JERUSALEM (AP) — Israel’s health minister, who heads a powerful ultra-Orthodox political party in Benjamin Netanyahu’s coalition, resigned on Sunday, saying he opposed continued maintenance work on the country’s railways on the Sabbath, when all labor is strictly prohibited by Jewish law.
Ultra-Orthodox parties have provided Netanyahu with support to stabilize his coalition, while the government carves out large budgets for the minority community. They have traditionally acted as kingmakers in Israel’s fractious coalition building and have in the past threatened to topple coalition governments by robbing them of their majority.
The issue of desecration of the Sabbath has triggered crisis in the past and highlights the cultural chasm between Israel’s ultra-Orthodox population and its secular majority. Much of Israel, including public transportation, comes to a halt at sundown Friday for the Sabbath, but few Israelis strictly observe the day of rest. Many restaurants, movie theaters, sporting events and national parks operate, and in secular bastions such as Tel Aviv even some corner stores and shopping centers are open.
Yaakov Litzman’s resignation didn’t immediately threaten Netanyahu’s coalition, but it risked setting off a chain reaction that might. Later Sunday however, any crisis appeared to have been averted when Netanyahu and the ultra-Orthodox coalition partners agreed to maintain the Sabbath status quo.
Litzman said the work conducted publicly on the railway prompted him to resign.
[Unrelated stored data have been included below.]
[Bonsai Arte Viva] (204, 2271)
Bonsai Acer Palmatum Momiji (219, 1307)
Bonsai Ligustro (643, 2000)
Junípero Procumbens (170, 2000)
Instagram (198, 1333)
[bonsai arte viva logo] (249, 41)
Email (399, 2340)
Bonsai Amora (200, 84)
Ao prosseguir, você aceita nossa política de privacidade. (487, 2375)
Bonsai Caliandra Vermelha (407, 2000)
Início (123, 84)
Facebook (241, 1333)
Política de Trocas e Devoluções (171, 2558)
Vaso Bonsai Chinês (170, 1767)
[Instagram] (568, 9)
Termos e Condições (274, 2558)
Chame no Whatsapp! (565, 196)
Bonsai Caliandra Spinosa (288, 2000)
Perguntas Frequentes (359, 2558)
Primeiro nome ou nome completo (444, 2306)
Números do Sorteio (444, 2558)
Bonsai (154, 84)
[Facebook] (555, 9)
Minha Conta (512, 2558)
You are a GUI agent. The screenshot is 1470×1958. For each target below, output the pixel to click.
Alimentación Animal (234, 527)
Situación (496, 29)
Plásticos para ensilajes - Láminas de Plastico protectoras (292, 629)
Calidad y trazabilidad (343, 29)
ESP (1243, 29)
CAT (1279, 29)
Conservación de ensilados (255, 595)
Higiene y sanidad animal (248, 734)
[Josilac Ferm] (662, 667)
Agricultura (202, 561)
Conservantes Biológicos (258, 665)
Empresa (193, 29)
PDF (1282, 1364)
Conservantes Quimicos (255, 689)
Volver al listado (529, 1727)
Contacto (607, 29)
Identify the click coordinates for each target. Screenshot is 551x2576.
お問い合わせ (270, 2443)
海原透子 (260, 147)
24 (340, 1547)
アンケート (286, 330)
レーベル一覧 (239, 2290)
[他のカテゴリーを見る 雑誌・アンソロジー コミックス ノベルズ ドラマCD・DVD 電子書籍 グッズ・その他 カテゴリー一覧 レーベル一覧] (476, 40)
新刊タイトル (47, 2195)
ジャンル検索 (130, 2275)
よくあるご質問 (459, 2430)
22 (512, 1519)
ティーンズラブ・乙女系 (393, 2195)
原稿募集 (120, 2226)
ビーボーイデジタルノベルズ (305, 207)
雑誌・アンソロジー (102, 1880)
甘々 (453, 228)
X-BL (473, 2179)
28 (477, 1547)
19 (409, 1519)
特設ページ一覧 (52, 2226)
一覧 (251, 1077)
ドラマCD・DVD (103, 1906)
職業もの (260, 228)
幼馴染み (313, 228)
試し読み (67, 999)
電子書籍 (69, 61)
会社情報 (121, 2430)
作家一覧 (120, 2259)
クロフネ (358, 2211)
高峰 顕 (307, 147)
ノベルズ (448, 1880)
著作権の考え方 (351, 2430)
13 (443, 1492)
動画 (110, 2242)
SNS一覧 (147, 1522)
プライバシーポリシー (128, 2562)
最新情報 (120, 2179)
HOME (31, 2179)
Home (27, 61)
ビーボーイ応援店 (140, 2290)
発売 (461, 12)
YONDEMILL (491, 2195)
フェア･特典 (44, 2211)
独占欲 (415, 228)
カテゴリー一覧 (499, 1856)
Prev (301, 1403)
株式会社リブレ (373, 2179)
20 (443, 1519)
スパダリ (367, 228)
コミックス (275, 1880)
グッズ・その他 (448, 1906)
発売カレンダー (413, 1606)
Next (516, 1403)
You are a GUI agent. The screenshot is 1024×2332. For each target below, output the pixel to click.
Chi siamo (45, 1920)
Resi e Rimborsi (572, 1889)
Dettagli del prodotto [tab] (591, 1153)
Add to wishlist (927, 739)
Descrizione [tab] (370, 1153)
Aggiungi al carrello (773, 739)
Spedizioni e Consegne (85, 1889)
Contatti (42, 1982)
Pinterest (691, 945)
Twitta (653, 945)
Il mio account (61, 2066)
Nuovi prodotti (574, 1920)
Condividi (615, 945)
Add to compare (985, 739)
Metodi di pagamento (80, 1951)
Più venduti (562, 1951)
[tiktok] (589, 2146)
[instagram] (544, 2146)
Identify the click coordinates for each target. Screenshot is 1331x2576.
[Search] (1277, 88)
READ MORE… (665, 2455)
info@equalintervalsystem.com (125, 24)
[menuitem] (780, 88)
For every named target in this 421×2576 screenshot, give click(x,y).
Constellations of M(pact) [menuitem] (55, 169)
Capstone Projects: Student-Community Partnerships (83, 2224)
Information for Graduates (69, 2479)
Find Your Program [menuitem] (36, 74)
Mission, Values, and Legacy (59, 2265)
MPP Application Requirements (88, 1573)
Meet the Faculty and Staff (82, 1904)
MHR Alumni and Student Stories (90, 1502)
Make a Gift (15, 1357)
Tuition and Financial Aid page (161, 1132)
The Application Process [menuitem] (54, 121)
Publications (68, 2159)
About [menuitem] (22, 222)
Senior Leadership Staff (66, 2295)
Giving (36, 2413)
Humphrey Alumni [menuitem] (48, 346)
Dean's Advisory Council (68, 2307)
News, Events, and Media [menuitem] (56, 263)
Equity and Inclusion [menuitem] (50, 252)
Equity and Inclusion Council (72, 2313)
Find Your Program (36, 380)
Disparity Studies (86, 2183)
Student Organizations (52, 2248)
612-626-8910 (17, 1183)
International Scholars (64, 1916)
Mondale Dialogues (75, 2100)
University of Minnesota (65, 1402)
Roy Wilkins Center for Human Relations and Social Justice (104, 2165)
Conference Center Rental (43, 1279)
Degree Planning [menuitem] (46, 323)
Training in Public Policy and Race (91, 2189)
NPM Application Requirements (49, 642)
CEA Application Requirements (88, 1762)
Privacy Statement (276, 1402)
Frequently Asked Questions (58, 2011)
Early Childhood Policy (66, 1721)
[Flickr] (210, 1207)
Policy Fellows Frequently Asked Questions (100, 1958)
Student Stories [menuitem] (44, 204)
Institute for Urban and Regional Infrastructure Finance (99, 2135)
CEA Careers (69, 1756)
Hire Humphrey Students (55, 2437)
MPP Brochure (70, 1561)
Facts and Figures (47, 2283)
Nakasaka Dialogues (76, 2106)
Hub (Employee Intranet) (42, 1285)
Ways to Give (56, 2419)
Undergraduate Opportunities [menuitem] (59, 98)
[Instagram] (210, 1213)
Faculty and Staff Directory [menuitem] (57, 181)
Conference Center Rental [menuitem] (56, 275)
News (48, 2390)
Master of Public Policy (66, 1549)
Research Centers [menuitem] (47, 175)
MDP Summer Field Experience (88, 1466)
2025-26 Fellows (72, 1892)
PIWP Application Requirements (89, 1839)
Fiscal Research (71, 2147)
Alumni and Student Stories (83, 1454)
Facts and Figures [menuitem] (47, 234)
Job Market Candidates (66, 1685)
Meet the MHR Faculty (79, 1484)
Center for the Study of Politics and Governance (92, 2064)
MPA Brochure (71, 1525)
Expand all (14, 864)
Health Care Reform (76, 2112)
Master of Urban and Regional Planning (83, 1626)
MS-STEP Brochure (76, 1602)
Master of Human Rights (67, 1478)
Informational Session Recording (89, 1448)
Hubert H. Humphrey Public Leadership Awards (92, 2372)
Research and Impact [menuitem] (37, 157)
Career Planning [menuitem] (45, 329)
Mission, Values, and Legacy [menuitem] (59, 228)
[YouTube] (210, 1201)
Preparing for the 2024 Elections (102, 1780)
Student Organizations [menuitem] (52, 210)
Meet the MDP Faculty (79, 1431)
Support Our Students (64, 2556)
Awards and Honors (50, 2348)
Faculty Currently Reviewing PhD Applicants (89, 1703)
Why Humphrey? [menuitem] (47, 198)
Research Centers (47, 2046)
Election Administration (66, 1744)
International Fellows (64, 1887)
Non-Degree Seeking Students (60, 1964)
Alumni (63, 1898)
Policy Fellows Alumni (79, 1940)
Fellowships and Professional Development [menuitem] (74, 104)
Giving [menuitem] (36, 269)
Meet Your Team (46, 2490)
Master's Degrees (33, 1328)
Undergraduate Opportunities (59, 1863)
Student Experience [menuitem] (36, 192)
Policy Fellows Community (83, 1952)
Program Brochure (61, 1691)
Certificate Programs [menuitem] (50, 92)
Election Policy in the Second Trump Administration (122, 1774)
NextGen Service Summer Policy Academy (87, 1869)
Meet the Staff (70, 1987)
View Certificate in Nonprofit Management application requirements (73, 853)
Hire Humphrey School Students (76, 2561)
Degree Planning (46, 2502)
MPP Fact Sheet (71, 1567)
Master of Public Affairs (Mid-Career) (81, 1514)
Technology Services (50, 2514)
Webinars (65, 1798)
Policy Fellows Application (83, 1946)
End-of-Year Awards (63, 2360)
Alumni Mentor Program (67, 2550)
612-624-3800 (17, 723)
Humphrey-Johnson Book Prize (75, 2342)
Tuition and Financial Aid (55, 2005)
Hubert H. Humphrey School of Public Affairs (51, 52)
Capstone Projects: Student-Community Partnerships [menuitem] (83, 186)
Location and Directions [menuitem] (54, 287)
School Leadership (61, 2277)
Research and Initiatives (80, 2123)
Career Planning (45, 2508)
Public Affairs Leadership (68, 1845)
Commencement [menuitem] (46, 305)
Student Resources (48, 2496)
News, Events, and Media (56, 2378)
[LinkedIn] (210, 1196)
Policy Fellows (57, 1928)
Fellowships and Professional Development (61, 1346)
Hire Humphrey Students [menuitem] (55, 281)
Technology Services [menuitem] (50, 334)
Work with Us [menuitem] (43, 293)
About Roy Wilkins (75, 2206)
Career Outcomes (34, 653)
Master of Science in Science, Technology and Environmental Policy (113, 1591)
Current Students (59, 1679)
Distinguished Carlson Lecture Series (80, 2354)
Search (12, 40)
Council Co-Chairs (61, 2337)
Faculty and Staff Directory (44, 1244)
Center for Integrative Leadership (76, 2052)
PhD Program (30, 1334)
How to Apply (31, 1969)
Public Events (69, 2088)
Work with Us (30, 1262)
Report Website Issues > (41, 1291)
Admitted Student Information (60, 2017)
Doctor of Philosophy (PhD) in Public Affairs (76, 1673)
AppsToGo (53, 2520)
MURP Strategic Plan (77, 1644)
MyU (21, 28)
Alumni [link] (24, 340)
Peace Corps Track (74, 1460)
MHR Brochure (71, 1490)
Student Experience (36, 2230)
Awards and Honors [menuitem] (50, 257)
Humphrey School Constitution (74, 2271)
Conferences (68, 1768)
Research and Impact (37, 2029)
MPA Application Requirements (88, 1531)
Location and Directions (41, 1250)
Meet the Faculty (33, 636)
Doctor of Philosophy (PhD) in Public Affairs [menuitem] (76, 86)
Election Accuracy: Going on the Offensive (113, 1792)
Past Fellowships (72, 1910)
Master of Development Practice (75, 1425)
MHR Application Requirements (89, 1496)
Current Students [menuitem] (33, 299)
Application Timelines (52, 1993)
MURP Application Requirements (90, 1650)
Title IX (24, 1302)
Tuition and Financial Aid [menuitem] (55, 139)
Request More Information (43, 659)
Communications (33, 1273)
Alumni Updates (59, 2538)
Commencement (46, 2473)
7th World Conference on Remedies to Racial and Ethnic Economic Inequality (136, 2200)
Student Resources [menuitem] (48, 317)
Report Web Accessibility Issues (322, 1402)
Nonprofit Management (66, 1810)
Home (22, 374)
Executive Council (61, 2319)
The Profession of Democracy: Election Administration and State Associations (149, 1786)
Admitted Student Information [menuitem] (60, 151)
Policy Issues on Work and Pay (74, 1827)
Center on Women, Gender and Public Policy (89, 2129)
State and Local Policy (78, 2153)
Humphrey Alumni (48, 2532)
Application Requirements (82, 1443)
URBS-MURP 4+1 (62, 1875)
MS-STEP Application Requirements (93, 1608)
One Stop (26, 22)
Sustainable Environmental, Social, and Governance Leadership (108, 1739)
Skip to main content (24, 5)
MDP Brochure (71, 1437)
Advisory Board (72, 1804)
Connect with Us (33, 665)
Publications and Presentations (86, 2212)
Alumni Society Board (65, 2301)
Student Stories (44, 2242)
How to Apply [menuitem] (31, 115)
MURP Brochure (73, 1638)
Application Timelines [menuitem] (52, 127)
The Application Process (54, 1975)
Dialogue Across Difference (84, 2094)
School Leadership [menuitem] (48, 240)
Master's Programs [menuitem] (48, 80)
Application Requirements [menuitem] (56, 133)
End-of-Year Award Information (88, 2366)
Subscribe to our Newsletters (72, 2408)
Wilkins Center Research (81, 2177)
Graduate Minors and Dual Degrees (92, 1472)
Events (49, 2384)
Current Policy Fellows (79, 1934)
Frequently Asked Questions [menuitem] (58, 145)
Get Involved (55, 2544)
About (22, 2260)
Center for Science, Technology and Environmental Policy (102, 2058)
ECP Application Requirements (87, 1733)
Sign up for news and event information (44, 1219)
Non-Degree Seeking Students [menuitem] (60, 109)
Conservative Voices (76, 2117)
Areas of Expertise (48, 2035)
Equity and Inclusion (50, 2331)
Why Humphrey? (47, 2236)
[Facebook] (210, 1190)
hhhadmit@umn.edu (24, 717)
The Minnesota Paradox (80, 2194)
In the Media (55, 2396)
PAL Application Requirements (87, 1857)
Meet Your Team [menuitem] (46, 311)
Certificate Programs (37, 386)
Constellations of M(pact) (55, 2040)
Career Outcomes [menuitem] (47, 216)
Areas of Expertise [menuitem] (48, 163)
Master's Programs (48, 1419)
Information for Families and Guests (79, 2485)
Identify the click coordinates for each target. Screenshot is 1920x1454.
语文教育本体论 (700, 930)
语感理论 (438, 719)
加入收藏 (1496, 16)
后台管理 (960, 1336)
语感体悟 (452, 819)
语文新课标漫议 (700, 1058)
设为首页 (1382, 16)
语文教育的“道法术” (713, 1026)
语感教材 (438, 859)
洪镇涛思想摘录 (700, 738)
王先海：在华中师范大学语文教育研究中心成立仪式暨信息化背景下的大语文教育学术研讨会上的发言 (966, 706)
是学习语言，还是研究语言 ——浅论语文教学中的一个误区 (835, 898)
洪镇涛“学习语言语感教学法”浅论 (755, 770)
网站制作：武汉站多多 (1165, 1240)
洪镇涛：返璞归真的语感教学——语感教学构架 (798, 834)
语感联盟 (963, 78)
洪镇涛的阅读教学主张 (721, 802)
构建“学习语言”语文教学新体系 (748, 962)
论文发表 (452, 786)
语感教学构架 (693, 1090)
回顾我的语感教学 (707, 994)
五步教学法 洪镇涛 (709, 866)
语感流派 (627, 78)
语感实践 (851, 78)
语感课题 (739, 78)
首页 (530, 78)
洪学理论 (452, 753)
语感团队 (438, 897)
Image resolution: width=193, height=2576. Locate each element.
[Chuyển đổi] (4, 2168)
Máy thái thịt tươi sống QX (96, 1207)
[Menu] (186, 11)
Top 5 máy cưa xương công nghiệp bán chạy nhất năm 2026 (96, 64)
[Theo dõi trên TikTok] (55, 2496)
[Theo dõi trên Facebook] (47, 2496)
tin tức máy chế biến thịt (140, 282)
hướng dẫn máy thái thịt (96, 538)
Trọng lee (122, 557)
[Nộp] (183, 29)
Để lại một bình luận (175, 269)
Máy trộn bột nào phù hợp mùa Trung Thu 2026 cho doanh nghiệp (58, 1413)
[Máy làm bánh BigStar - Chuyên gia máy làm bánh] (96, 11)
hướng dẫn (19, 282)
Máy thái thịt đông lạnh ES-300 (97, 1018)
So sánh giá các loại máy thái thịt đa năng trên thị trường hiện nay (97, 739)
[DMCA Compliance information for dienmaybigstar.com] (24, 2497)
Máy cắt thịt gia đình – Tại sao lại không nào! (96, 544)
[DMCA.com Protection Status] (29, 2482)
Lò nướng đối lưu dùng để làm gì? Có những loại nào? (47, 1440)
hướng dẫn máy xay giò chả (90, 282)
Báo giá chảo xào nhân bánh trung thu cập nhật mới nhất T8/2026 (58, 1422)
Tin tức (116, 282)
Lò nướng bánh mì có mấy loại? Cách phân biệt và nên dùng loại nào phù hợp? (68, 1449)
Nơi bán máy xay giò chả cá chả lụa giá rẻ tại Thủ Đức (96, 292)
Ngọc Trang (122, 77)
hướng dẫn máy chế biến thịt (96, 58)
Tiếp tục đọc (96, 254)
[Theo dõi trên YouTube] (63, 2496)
He said “as a minister in Israel, I can’t maintain the ministerial responsibility” of government-sanctioned Sabbath “desecration” that contradicts the “holy values of the Jewish people.”
While Litzman said the weekend maintenance work on the railway was not warranted, Israel’s railways authority says it must carry out work on Saturday so it doesn’t disrupt transportation for thousands of Israelis during the work week. Railway and some other public works have occurred for years on the Sabbath.
Litzman’s resignation could have exerted pressure on the other two ultra-Orthodox coalition partners to squeeze out concessions from Netanyahu to prove to their constituents that they respect the Sabbath as much as the resigning health minister. Netanyahu may be hesitant to offer anything perceived as being too generous for fear of alienating secular voters at a time when opposition party Yesh Atid, led by charismatic former journalist Yair Lapid, has been gaining traction in polls.
Netanyahu said later at a government meeting that he regrets Litzman’s decision, describing him as “an excellent health minister who did much for the health of Israel’s citizens.” He said his coalition would not dissolve over the issue.
Netanyahu stressed that the Sabbath is important to all Israelis — as is the need for “safe and continuous” transportation — and added that he’s convinced a solution can be found.